<<<<

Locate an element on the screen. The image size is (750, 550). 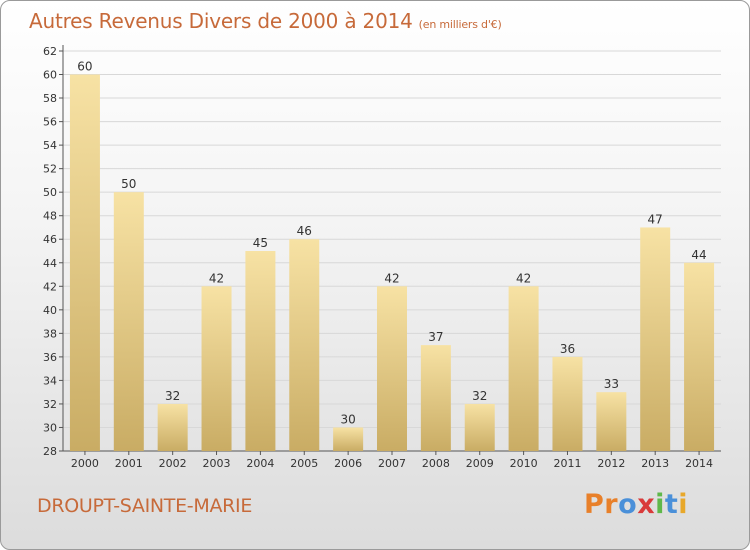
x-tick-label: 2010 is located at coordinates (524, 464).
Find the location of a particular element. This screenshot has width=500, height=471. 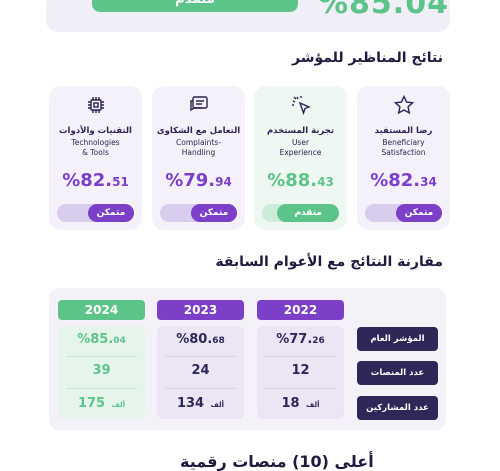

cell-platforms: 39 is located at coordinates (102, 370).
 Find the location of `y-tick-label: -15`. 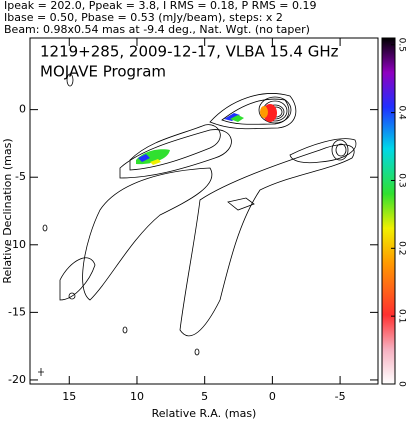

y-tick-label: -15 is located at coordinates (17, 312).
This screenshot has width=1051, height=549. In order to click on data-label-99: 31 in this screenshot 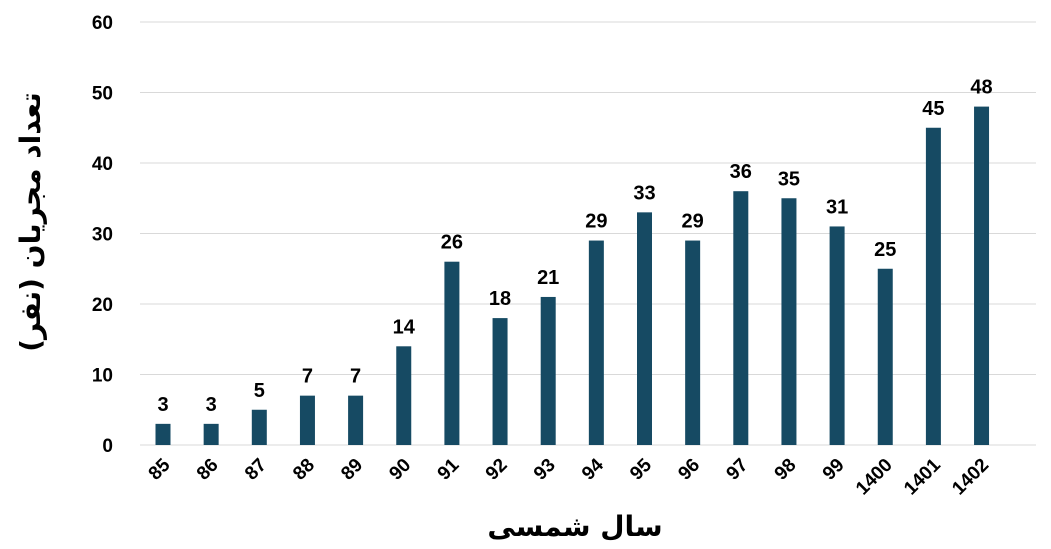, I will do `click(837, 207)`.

>>>>
<<<<

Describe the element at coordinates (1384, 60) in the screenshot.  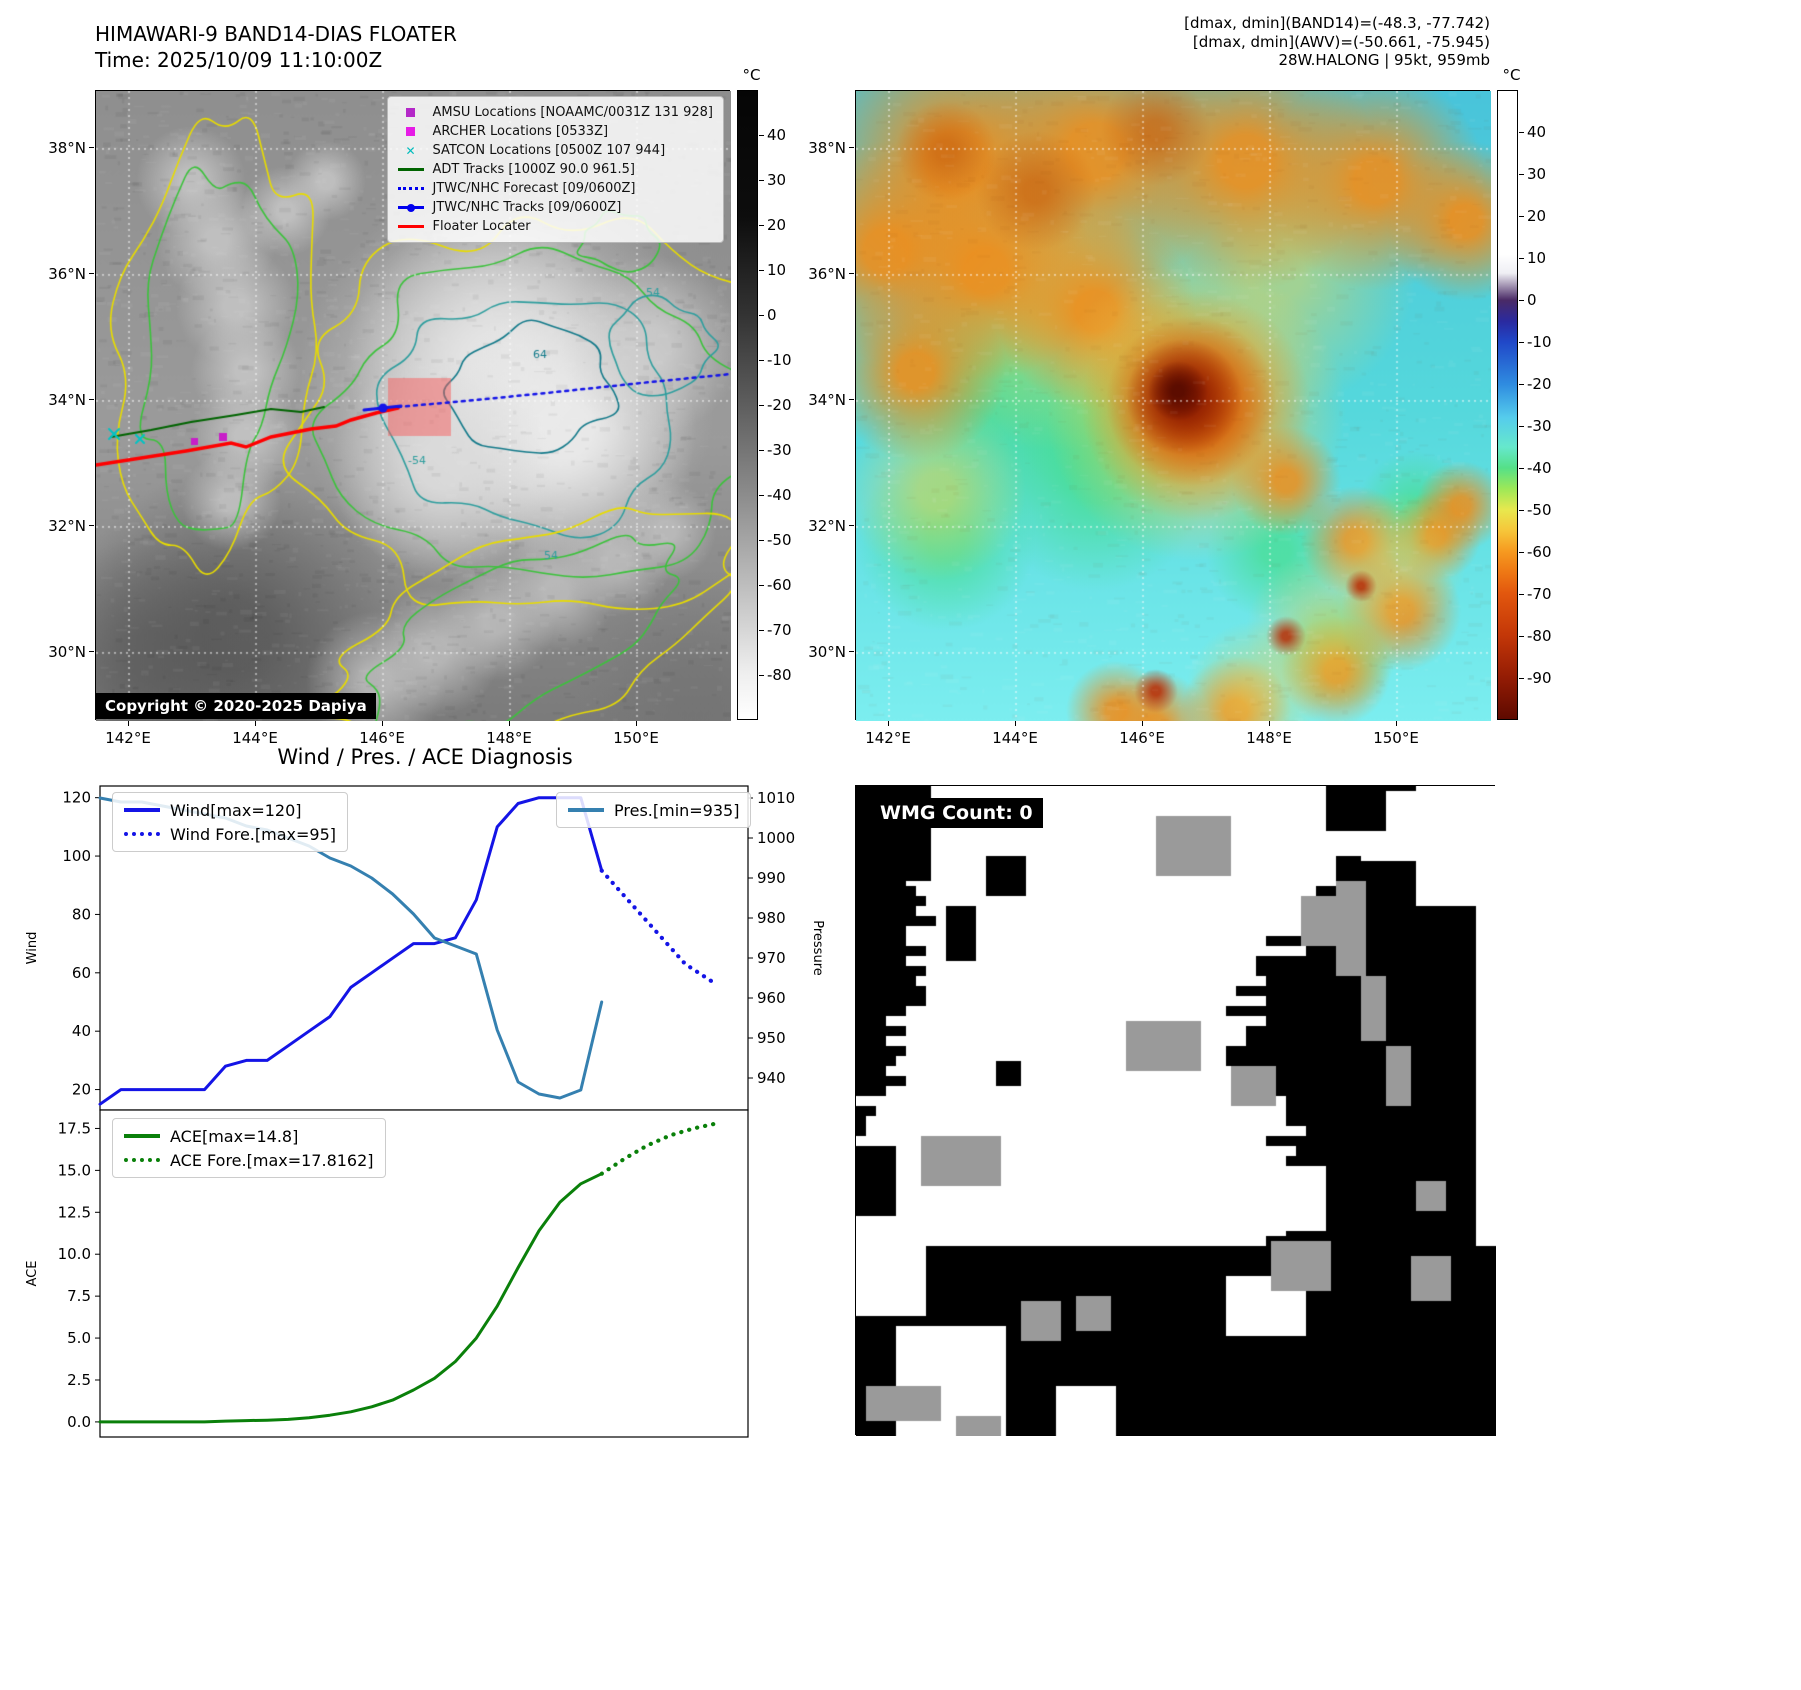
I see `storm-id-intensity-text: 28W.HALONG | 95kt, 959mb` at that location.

>>>>

- TRAVAIL À RÉALISER: Dans les lignes qui vont de celle contenant « Locate an element » jusqu'à celle contenant « cell-platforms: 39 is » incluses, substituez « specific » à « particular » et reproduisez ces lignes sans aucune autre modification. N'incluez pas les images dans votre réponse.

- RÉPONSE:
Locate an element on the screen. The image size is (750, 550). 
x-tick-label: 2010 is located at coordinates (524, 464).
Find the location of a specific element. This screenshot has width=500, height=471. 

cell-platforms: 39 is located at coordinates (102, 370).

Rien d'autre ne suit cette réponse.